Between Two Worlds: Teacher's Notes for David Morley's 'Taken Away' by David Morley

Writing about web page http://sounds.bl.uk/resources/teachersnotes.pdf





Taken Away



 



Taken Away







The mother places her baby at the waterfall’s brim.



She waits for the moon’s climb.



They’d been hard at the hay with a blunt scythe between them



circling and slashing for hours under blanking sunlight



with the cradle nestled and nooked on the one hayless place.



They’d had their breakfast, porridge and milk and tea,



scones, cheese, whatever they had.
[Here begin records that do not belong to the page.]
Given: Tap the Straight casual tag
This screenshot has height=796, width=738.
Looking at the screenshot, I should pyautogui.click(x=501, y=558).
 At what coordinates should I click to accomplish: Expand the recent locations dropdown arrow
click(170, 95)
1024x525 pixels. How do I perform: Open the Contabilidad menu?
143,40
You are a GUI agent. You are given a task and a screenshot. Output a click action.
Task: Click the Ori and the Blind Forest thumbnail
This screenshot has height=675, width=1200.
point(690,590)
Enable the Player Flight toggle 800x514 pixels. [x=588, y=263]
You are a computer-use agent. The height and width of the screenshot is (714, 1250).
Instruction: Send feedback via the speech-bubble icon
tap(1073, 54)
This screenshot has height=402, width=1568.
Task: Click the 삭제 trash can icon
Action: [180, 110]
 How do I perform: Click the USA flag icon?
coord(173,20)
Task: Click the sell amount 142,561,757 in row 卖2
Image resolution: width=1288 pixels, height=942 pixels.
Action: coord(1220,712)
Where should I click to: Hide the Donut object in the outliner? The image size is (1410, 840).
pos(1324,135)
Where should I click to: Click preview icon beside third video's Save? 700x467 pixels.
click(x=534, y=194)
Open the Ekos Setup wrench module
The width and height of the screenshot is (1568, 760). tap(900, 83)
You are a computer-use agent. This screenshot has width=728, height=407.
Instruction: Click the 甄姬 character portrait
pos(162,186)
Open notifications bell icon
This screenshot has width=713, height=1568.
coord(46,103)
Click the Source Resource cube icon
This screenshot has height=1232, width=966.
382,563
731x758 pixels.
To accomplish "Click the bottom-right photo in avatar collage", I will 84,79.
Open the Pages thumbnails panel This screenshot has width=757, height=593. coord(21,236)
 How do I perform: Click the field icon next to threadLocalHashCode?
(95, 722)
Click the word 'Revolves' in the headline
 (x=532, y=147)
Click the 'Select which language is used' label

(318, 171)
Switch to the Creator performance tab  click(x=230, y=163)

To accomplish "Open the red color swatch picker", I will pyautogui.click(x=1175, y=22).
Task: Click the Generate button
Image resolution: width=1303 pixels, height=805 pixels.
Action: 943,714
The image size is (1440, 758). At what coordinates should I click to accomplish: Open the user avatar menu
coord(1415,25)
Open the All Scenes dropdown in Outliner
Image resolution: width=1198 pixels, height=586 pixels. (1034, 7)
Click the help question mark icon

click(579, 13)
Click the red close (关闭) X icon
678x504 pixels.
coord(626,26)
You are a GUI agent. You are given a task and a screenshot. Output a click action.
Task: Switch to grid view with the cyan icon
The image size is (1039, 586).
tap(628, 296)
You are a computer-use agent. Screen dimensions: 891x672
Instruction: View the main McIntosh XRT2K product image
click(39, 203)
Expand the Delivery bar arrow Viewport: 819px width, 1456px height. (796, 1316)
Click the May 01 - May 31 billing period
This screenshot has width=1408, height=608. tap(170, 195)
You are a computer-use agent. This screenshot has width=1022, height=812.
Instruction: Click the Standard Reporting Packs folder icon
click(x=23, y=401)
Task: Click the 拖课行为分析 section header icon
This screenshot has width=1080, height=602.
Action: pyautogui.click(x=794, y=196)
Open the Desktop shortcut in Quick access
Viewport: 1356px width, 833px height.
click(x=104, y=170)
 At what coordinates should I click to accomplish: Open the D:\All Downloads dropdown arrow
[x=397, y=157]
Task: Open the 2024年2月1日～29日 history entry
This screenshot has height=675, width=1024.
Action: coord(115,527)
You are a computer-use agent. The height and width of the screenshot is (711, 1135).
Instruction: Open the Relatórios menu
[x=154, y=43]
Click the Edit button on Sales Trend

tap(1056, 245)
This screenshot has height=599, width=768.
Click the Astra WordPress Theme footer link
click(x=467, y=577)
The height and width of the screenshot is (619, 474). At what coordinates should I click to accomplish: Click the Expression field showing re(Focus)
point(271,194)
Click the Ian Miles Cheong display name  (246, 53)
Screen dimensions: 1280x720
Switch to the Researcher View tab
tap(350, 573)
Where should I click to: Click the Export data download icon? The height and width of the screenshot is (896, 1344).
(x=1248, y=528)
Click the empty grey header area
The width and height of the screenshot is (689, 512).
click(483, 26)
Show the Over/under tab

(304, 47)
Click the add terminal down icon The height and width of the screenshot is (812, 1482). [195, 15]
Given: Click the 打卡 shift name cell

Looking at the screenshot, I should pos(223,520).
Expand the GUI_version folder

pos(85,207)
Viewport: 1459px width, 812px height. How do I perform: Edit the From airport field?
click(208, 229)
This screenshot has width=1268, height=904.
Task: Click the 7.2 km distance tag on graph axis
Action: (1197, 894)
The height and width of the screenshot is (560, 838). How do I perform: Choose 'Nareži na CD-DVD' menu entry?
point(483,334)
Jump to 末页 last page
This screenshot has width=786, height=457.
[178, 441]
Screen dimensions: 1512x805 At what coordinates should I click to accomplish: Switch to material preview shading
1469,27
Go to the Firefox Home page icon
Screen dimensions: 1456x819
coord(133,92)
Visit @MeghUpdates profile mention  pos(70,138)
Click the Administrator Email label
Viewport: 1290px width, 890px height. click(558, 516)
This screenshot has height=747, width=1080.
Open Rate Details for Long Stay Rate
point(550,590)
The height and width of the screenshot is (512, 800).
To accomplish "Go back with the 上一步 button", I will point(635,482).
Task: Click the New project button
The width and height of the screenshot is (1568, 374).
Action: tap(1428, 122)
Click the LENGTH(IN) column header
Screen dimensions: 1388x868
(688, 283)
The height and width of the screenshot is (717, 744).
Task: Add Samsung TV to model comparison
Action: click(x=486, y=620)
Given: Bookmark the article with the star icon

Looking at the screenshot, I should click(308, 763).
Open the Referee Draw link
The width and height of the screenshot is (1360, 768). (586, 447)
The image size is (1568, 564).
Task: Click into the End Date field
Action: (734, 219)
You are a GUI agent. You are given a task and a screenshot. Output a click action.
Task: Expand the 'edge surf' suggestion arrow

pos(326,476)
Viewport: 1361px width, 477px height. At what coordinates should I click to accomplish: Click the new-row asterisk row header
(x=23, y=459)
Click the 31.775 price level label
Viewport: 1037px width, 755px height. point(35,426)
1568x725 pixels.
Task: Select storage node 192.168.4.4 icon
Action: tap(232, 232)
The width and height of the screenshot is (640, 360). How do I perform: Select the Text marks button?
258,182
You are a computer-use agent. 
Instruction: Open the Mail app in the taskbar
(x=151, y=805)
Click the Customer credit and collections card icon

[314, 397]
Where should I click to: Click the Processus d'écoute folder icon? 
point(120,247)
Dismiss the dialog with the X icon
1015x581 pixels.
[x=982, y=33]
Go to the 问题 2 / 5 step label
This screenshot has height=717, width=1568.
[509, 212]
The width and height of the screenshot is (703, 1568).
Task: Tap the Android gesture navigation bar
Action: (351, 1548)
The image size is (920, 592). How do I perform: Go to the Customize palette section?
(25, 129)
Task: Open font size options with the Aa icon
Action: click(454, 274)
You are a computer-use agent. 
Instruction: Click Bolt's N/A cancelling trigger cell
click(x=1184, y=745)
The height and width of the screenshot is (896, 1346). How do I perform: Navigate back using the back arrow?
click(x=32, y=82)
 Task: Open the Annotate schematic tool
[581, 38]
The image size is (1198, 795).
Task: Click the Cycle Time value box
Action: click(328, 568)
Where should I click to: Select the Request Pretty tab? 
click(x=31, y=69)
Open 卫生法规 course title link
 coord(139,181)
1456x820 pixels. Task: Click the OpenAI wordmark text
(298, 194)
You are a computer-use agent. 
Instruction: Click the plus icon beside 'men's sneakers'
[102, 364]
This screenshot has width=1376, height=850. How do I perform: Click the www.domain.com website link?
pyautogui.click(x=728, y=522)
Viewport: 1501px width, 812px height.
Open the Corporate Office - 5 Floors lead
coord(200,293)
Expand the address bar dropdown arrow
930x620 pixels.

Their picnic things



were scattered on the green knowe around the cradle



as if plates and pots and pans had been tossed out by the baby.



The wife shadows her husband with a wide wooden rake



weaving and whirling his handwork as he worries the hay loose.



You know how a man makes bouts of hay with a scythe



and round and round the field in close and closing spirals



he rounds on the hayless knowe and that one white cradle



with cups and greaseproof wrappings pallid with butter;



like a maze of mauve leading into a green eye and an unseen



staring gap among the eye’s blades. Some small wind shoves



the grass as if a snake were sidling.         The parents are heads down.



Their muscles move with each other as if they were making love.



Round he goes, and round she goes, a buzzard’s marriage



on a thermal. Then a cry goes up as if the soil were screaming



or the wind were wounded on nails of brittle straw. A cry



neither parent has heard and cannot stem with any known thing,



not milk or love or kiss or words or food. The young doctor



from across the glen hears the child’s call across five miles.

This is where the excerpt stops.